So, last week the Penn State Football Program Sex Abuse Scandal (aka the Sandusky Scandal) broke, again, this time as the Paterno Scandal. An independent investigation found that Joe Pa (may he rest in peace) knew more that he ‘fessed up to last fall before he died. Which has led to debate about what to do with the Joe Pa tribute statute at Penn State and generally a (probably long overdue) reflection on the culture of college football, as well as another black mark on the Penn State program generally.
So much to unwind. Let us first examine Joe Pa himself. Born in 1926, a member of the WWII generation, a bona fide veteran of that conflict, who then went on to distinguish himself as a player on the field.

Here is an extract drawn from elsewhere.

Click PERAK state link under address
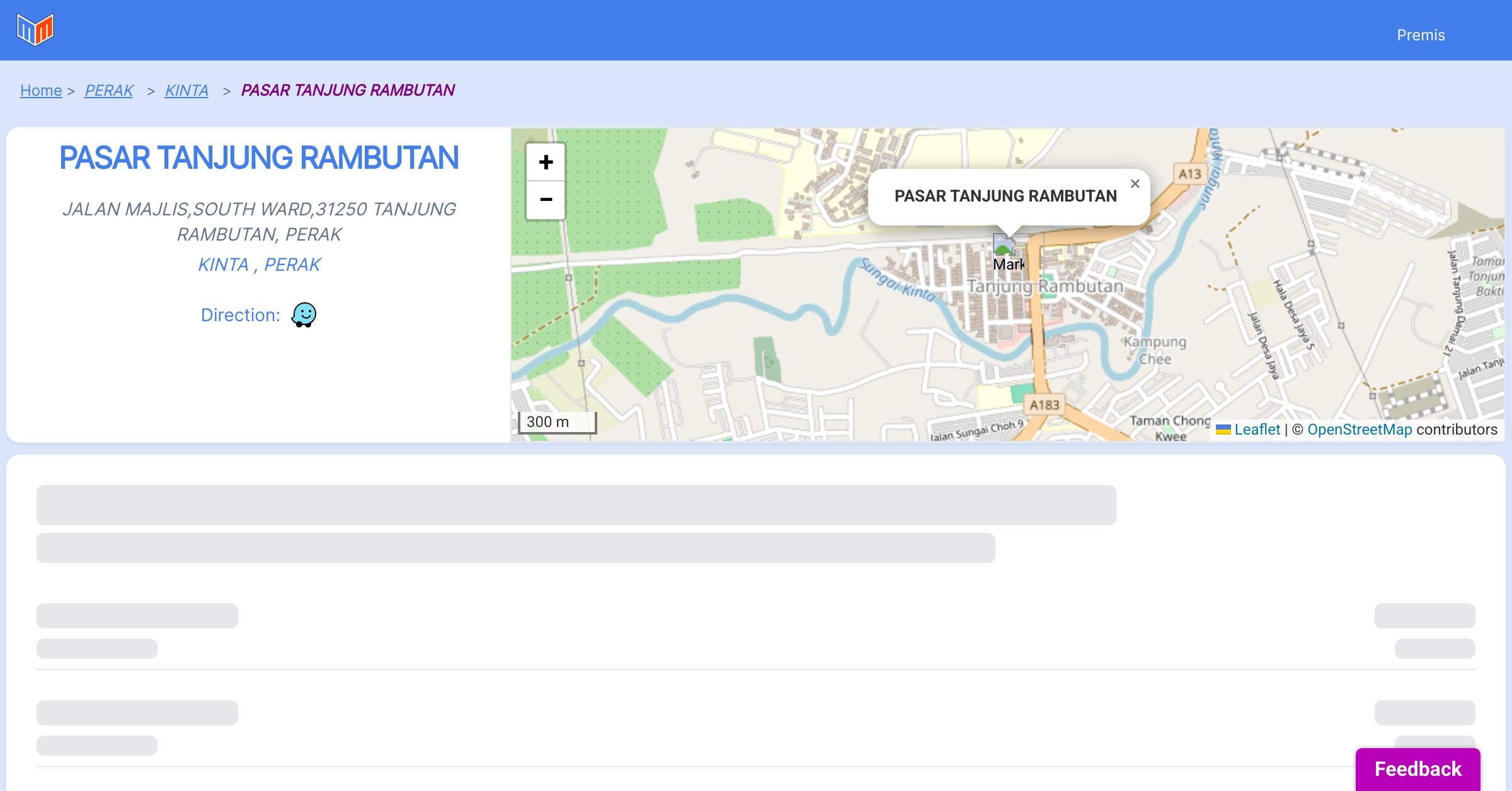Screen dimensions: 1512x791 (x=292, y=265)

He was a product of a generation very different from mine. A generation venerated rather than reviled, a generation tested on the battlefield, rather than the political arena. A generation of racial segregation, women topping out in the workplace as secretaries (if they got there at all), a generation of distant dads, lefties punished for using their dominant hand (sometimes violently), where college degrees were rare and graduate degrees even rarer. A generation that believed, and still does, fervently in Authority, and the unswerving value in following Chain of Command.
He hired Larry Sandusky and worked with him for years before reports rolled up to him that there might be something wrong. And accounts confirm that Joe Pa did initially pass this information up the Chain of Command, to no avail. What then? Well, in 1926 and 46, and 66 and even 76, no one really did anything about stuff like child abuse. That’s the stories we hear, right, from all the survivors? You tried to say something and no one did anything or the abused kid was punished? If any action was taken, it was a quiet transfer of the perp to another part of the country or some such. I don’t think it is so much that Joe Pa didn’t think it was a big deal, I think he just did way more than a product of his generation would typically have done, and what he did was what a product of what his generation tended to do.
So here’s a thought—what if Joe Pa had retired at 65? That would have been, like 1991 or 1992, years before the Sandusky problems were first reported. Or what if he had taken that moment, following a glorious 1994 (an undefeated season and Penn State’s only Rose Bowl victory to date) and retired. Said to himself, that was a good one, and things are getting weird, and I’m like, 68, time to Moon Walk out of here?
A focus on What Joe Knew When does though, tend to gloss over broader issues of what exactly was going on at Penn State in those years (which include right up to last year) and take the spotlight off some living, breathing types who could have done something with what was going on. At the end of the day, Joe Pa was Joe Pa. He was at his core, a footballer, a coach, not really a University Administrator, not one of the boring, bow tie wearing guys who makes sure all the clocks are on time. Joe Pa was not the Disciplinarian, he was by definition the Discipline Case. There should have been someone watching him and there should have been someone Watching the Watchmen.
So the system fails and all but my Cynical Generation are surprised (shock and awe) by what Mr. Freeh and his Peeps now say happened. :S See, a lot of stuff got changed in this country between 1965 and 2001. Slowly, yes, in fits and starts, an evolution, but it did change. And yes, aspects of it were awkward and corrosive and clumsy and felt like a waste of time. But they weren’t. That was the whole point. That the psychological well-being of a group of kids is worth protecting and some big shots ego get’s bruised? Well, society did a format change and determined the kids were more important. Sorry Big Shots. I know that was a huge wind up for you. You were used to being more important that anything. Uups.
So, we reexamine Joe Pa and his legacy and the legacy of the Penn State football dynasty and we take college football generally down off its Pedestal for a bit to polish off the grotty bits and maybe see if it is time for something a bit different. One option would be a recentering of the game on the Game as a Game. And realizing that the health, well-being and future of athletes (and staff) should be the primary concern, and any necessary rule changes, game scheduling, equipment changes, etc, necessary to protect players needs to happen. And that players need to be guaranteed a realistic shot at getting a real college education out of their college years. To make sure they have a Future, regardless of their future in the game.
Which is a hard thing for a Packer fan to admit. Winning Isn’t Everything, It’s the Only Thing. Or maybe it isn’t. Maybe people come first, because there is always next season.
As to what to do with the statue? Hard to say. Maybe move it—how about in front of the Main Administration Building as a reminder of what those guys are supposed to be actually doing? Maybe leave it where it is—much of Penn State’s football glory came in the years before the Sandusky Activity, the Team’s (and Paterno’s peak) was really before that. In a course of events that has engaged the entire country and all of college football, I think maybe that one should be left to Penn State and its Alumni and fan base to make for themselves as part of their own healing process.